Rival Palestinian factions Fatah and Hamas have set a three-month timetable to form a unity government and organise elections, officials from both sides said on Wednesday.

The agreement came during a meeting late Tuesday between Fatah’s official in charge of reconciliation affairs, Azzam al-Ahmed, and his Hamas counterpart Mussa Abu Marzuq, held at Egyptian security services headquarters in Cairo.

“We must take immediate steps to agree on the Palestinian National Council’s (PLO parliament) electoral law and set a date for elections,” Ahmed told the official Voice of Palestine radio.

“We have said that all these measures must be carried out within three months,” he added.

Hamas spokesman Sami Abu Zohri told AFP the two groups had decided to “finalise all reconciliation issues in three months, including that of the national unity government... and legislative and presidential elections.”

Palestinian president Mahmud Abbas of Fatah announced the start of talks on forming a unity government in April, after his prime minister Salam Fayyad, who is acting as cabinet caretaker, resigned.

Hamas, which governs the Gaza Strip, never recognised Fayyad’s authority as Palestinian premier, continuing instead to recognise its own prime minister Ismail Haniya.
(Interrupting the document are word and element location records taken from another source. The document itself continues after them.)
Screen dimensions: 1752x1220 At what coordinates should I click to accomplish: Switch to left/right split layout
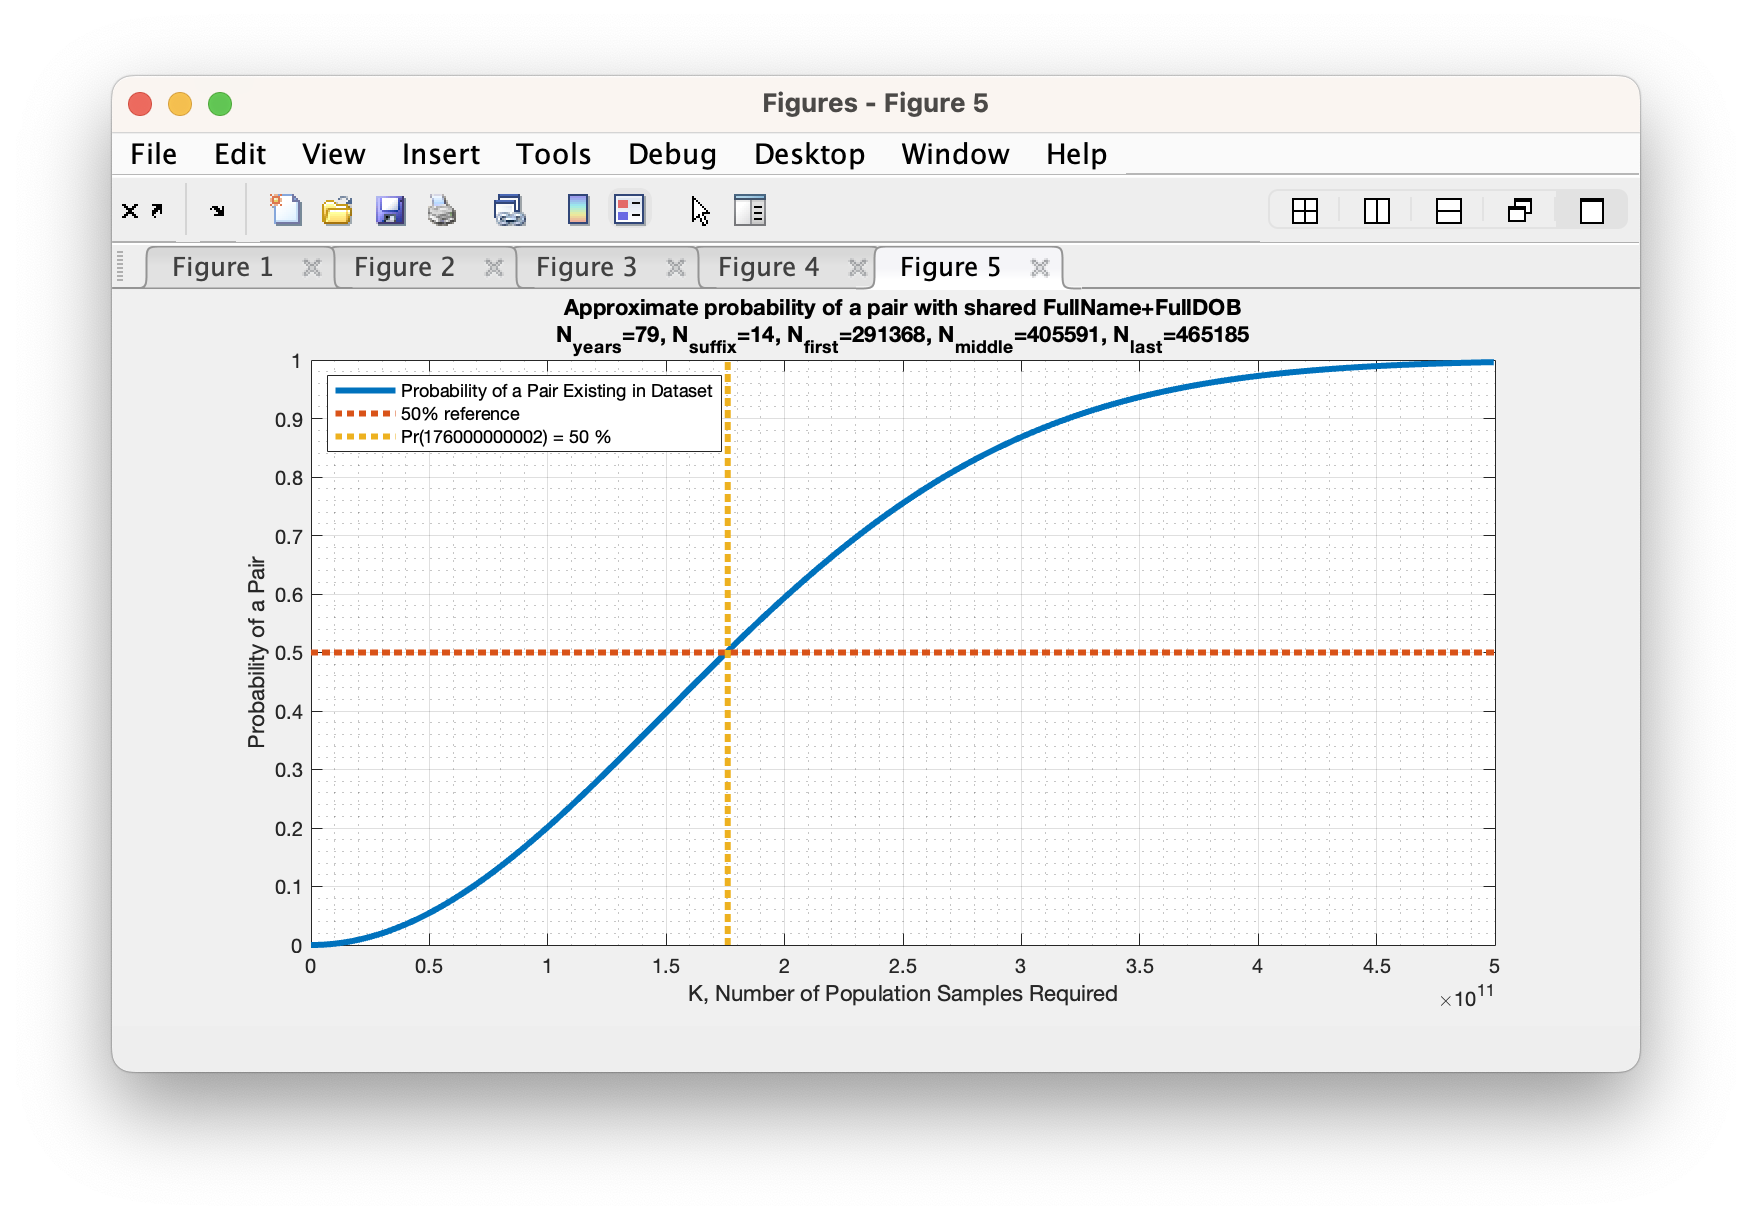pos(1376,211)
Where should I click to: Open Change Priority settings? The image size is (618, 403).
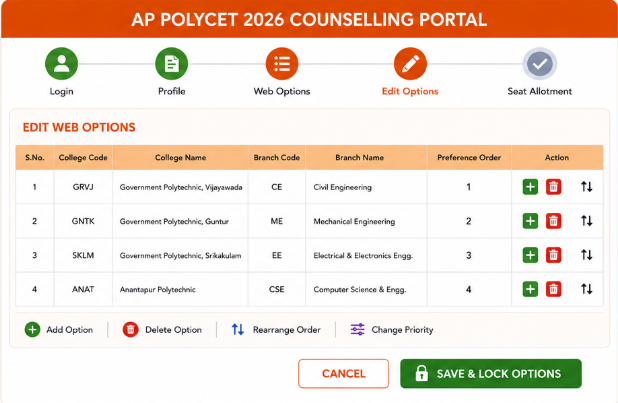[x=392, y=330]
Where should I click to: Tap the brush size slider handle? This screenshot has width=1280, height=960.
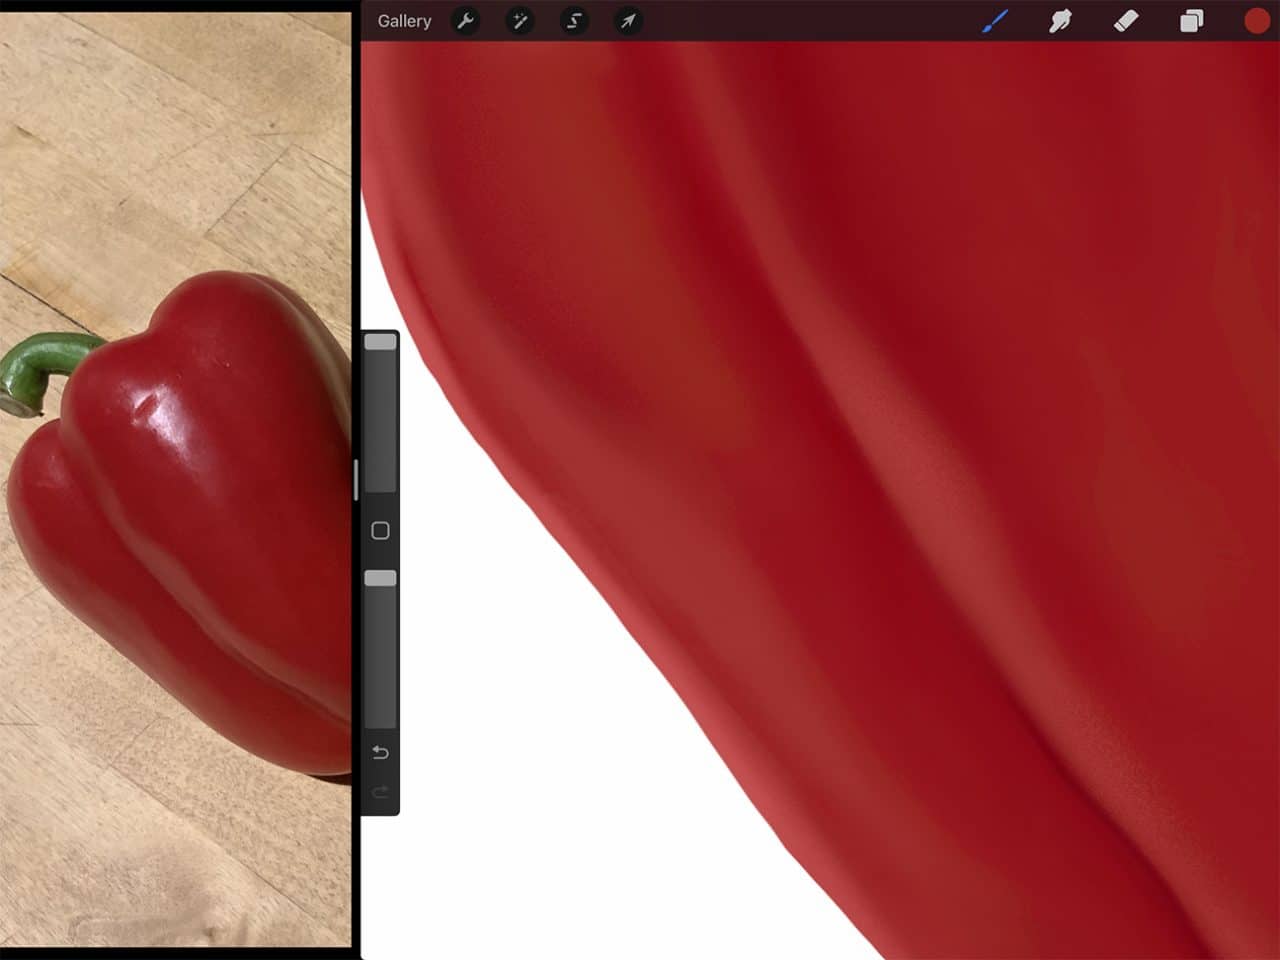coord(380,342)
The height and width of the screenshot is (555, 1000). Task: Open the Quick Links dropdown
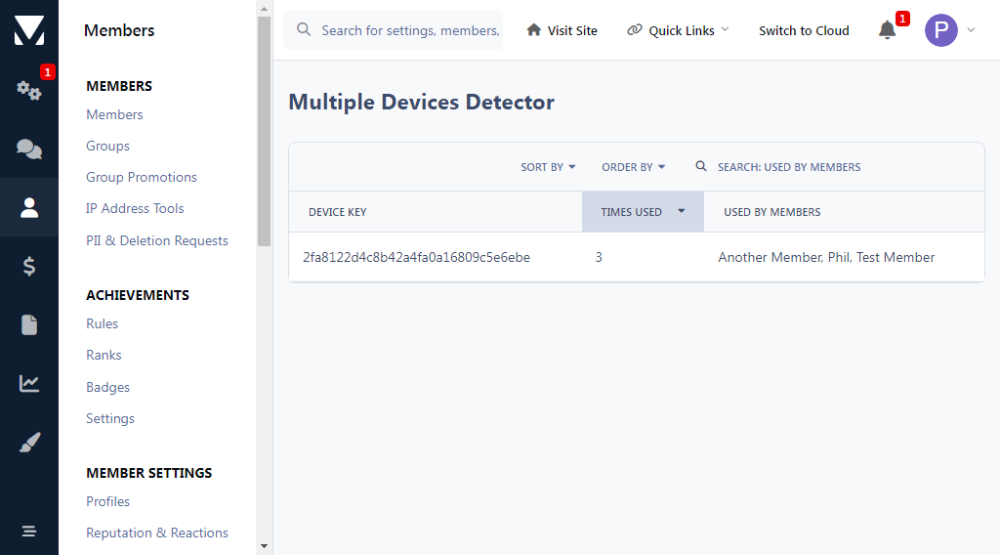(679, 30)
The two movements signed a reconciliation deal in Cairo in 2011, pledging to set up an interim consensus government of independents that would pave the way for legislative and presidential elections within 12 months.

But implementation of the accord stalled over the make-up of the interim government, and a February 2012 deal signed by Abbas and Meshaal in Doha intended to overcome outstanding differences was opposed by Hamas members in Gaza.

Protesters clashed Wednesday with Israeli forces in the West Bank as thousands of Palestinians commemorated the Nakba - “catastrophe” - of the Jewish state’s creation in 1948, during which 760,000 Palestinians fled their homes.

Israeli soldiers fired rubber bullets at protesters gathered in front of Ofer military prison near Ramallah, wounding 15 of them, Palestinian medical officials said. Demonstrators pelted soldiers with stones, the army said.

In east Jerusalem, police clashed with demonstrators outside the Old City’s Damascus Gate, police spokeswoman Luba Samri told AFP, saying three policemen were injured and eight Palestinians arrested.

Thousands of Palestinians took to the streets in the West Bank and the Gaza Strip to demonstrate on Nakba Day and assert their “right to return” to where their ancestors fled after the Israeli victory over Arab armies.

Protesters held aloft Palestinian flags and replicas of the keys to the houses their families abandoned in 1948. Some 1,000 people turned out in the northern West Bank town of Nablus, and another 300 in southern Hebron.

In Hamas-ruled Gaza, thousands of people gathered in the centre of Gaza City, holding placards that read “We will get back to Palestinian villages and towns, no matter how long it takes” and “The right of return is sacred and inalienable”.

In Ramallah, where the Palestinian Authority is based, sirens sounded for 65 seconds, representing the 65 years of the existence of the modern state of Israel.

Palestinian president Mahmud Abbas in a televised speech on Tuesday evening said “there is no country in the world, including the United States of America, that denies our right to establish our independent state based on the 1967 borders” - a reference to land occupied by Israel since the Six Day War.

“We are today a number (of people) and a truth that cannot be overlooked,” he said.

In 1948, more than 760,000 Palestinians - estimated today to number more than five million with their descendants - fled or were driven out of their homes.

Around 160,000 Palestinians stayed behind and are now known as Arab Israelis. They now number about 1.3 million people, or some 20 percent of the population.